Records from a dataset
::::::

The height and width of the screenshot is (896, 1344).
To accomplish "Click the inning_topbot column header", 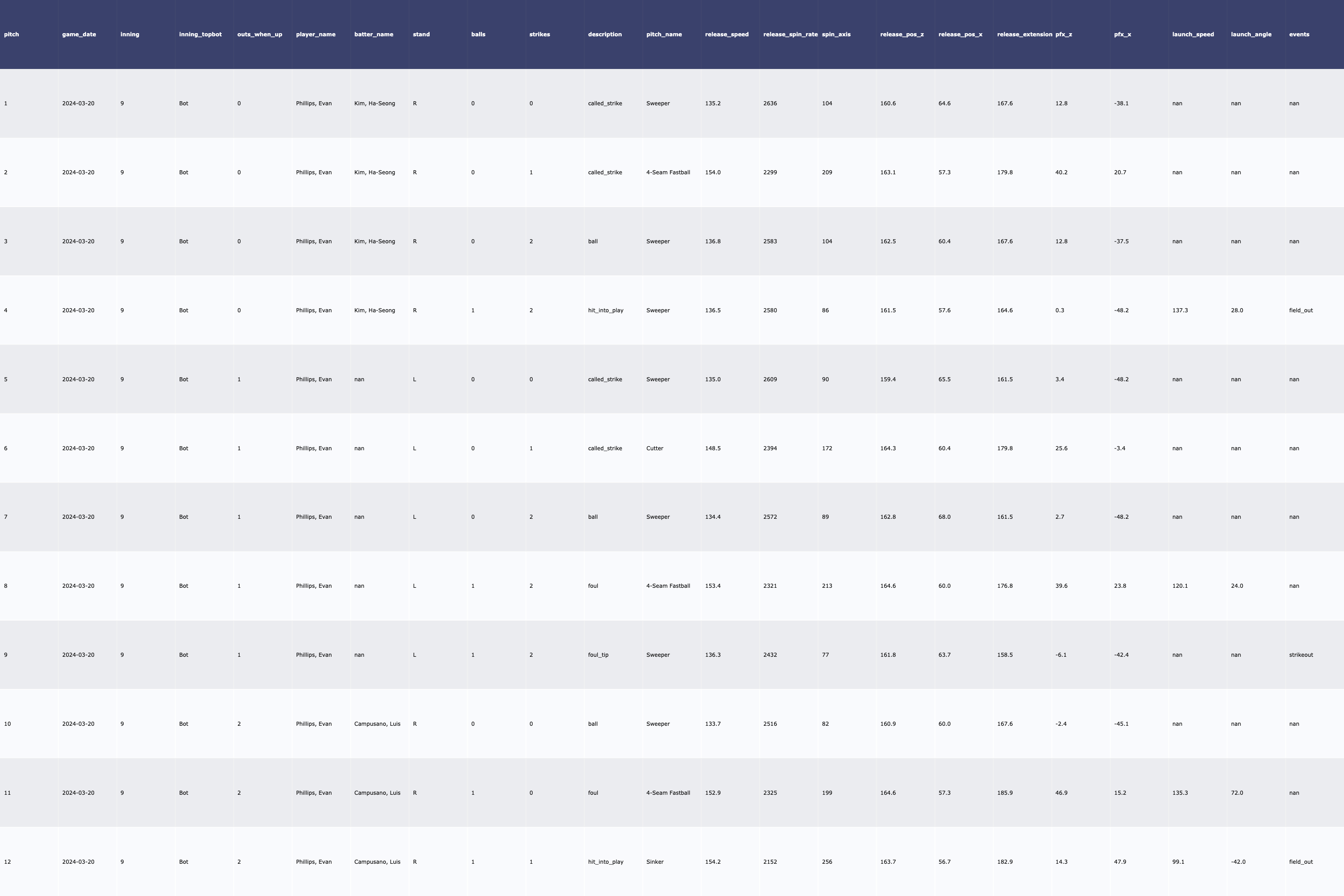I will point(200,34).
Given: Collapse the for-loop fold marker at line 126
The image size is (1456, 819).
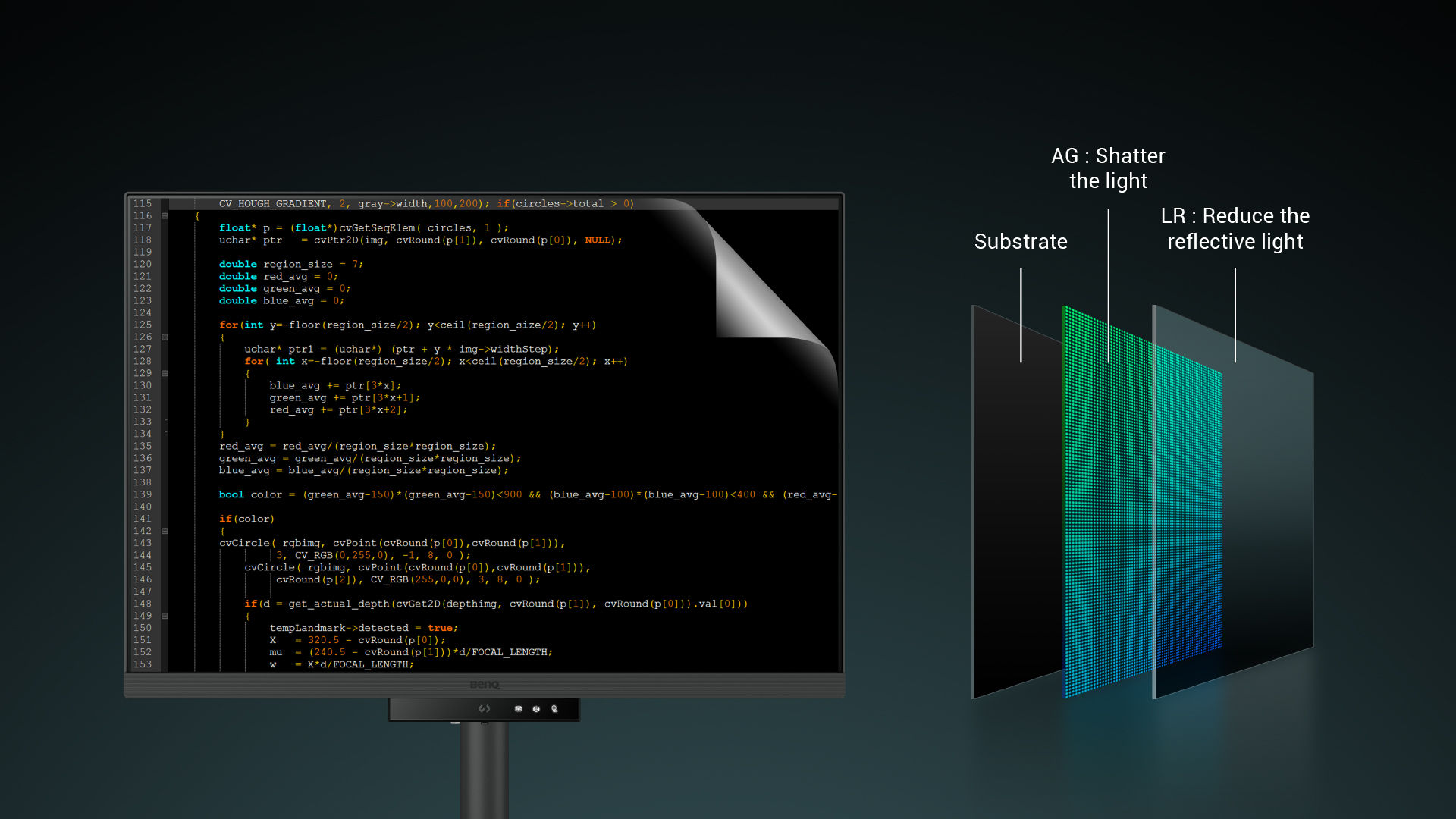Looking at the screenshot, I should [x=165, y=337].
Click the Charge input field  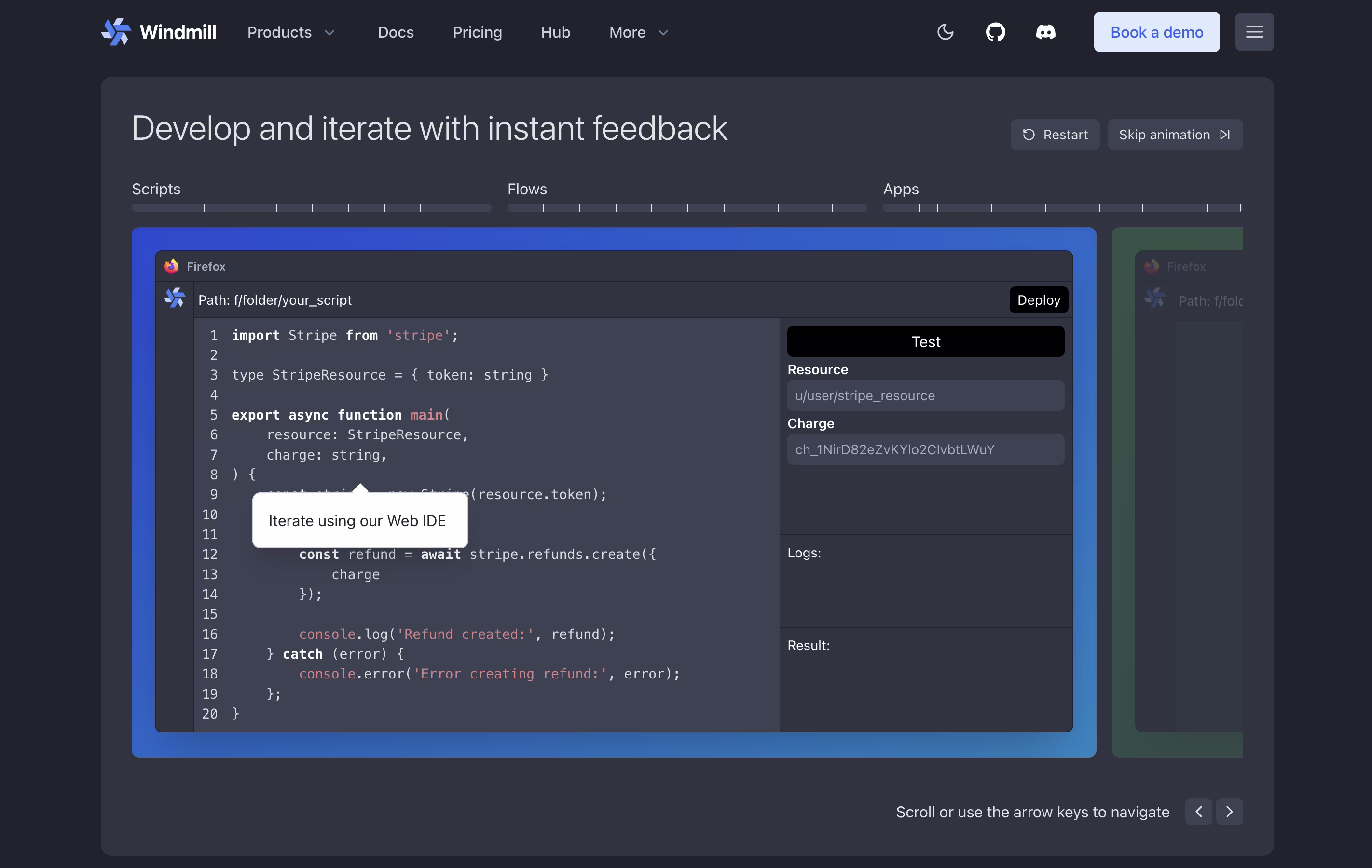(x=925, y=449)
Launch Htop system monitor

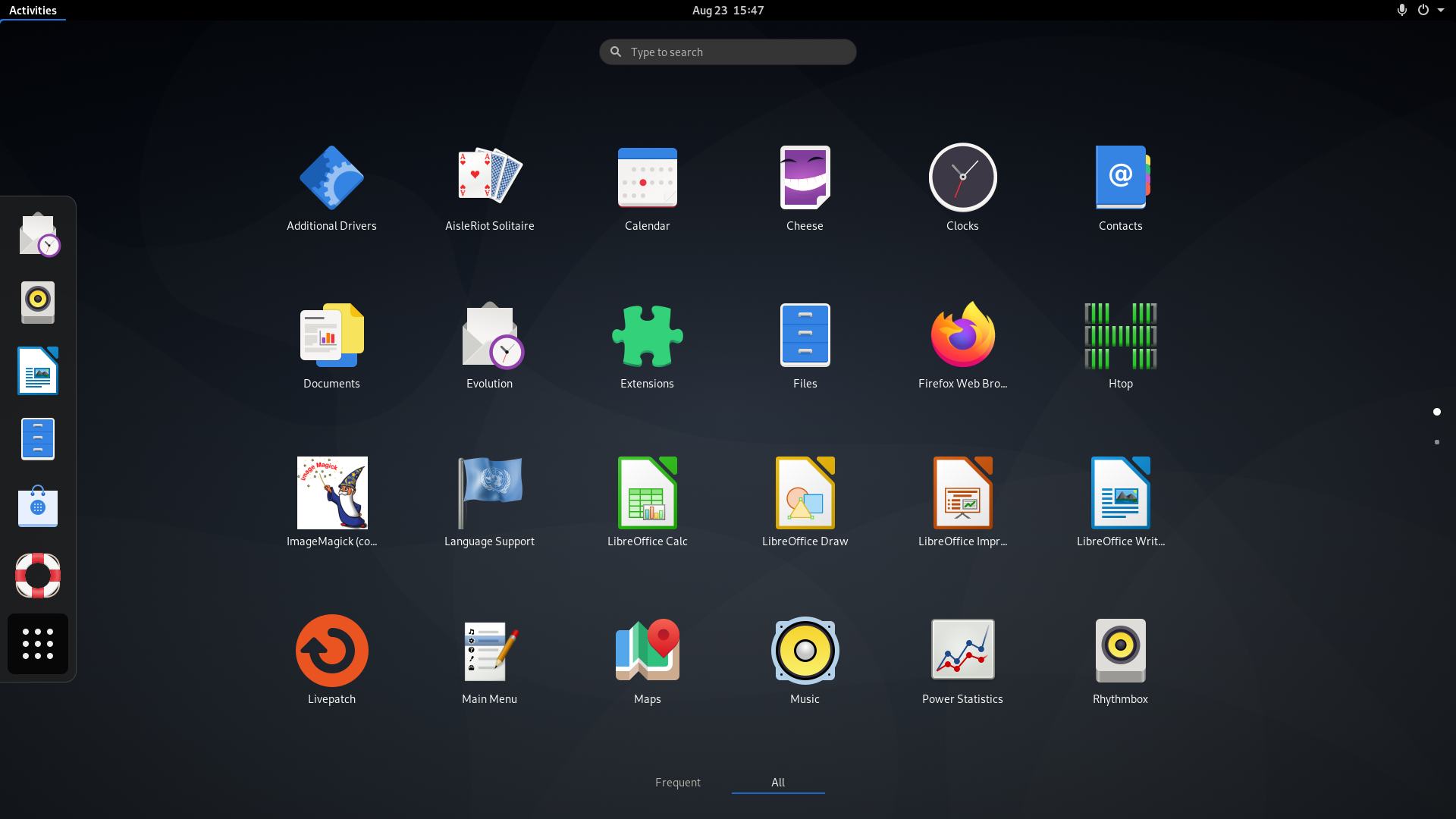pyautogui.click(x=1120, y=336)
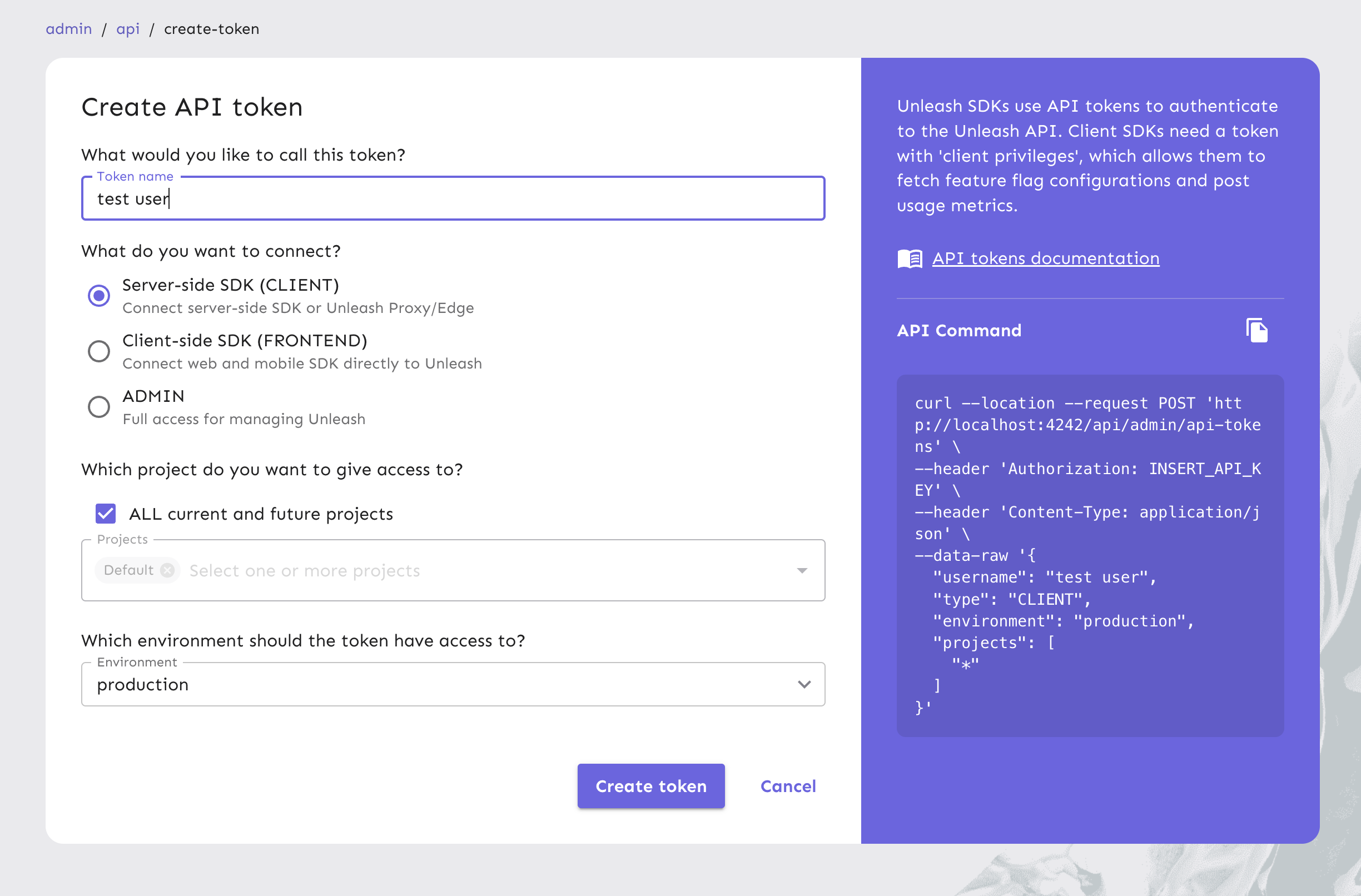The image size is (1361, 896).
Task: Go to admin breadcrumb
Action: pos(68,28)
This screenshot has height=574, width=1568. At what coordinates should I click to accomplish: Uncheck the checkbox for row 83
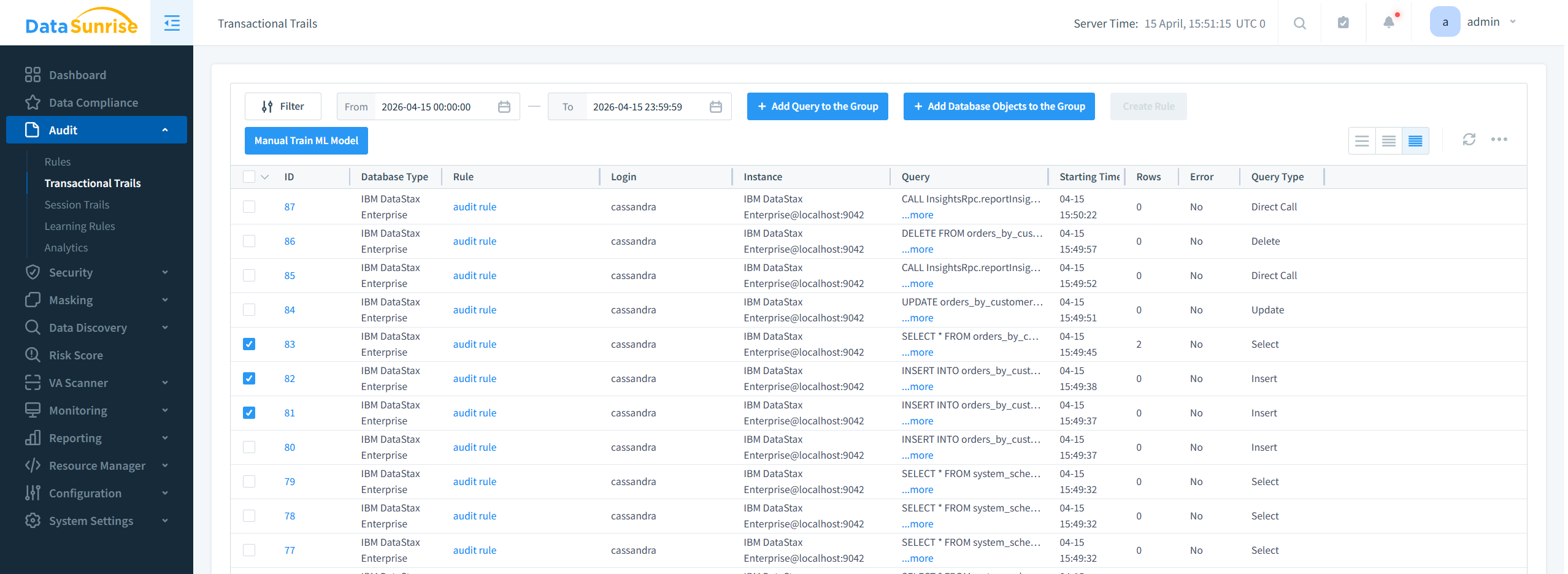(x=248, y=344)
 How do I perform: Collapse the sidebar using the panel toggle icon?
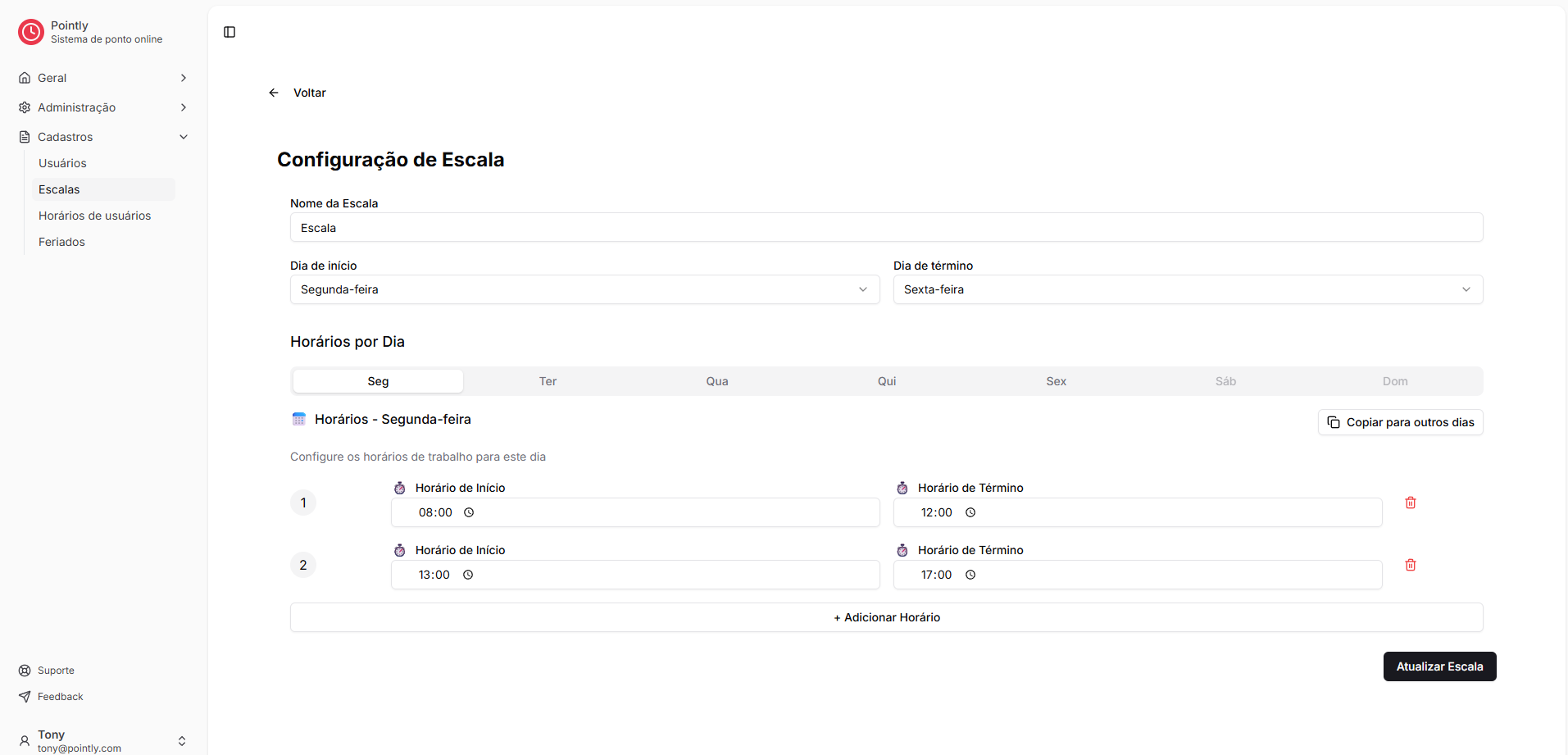pos(229,32)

::::::

- **Work order**
Leaving the pictures aside, transcribe exactly the lines from the one containing "Launch Htop system monitor" to the final line of the entries above, both ends included.

- **Exercise result**
Launch Htop system monitor

pyautogui.click(x=1120, y=336)
The image size is (1361, 896).
Task: Go to admin breadcrumb
Action: pos(68,28)
This screenshot has height=574, width=1568. At what coordinates should I click to accomplish: Uncheck the checkbox for row 83
(x=248, y=344)
 How do I perform: Collapse the sidebar using the panel toggle icon?
pos(229,32)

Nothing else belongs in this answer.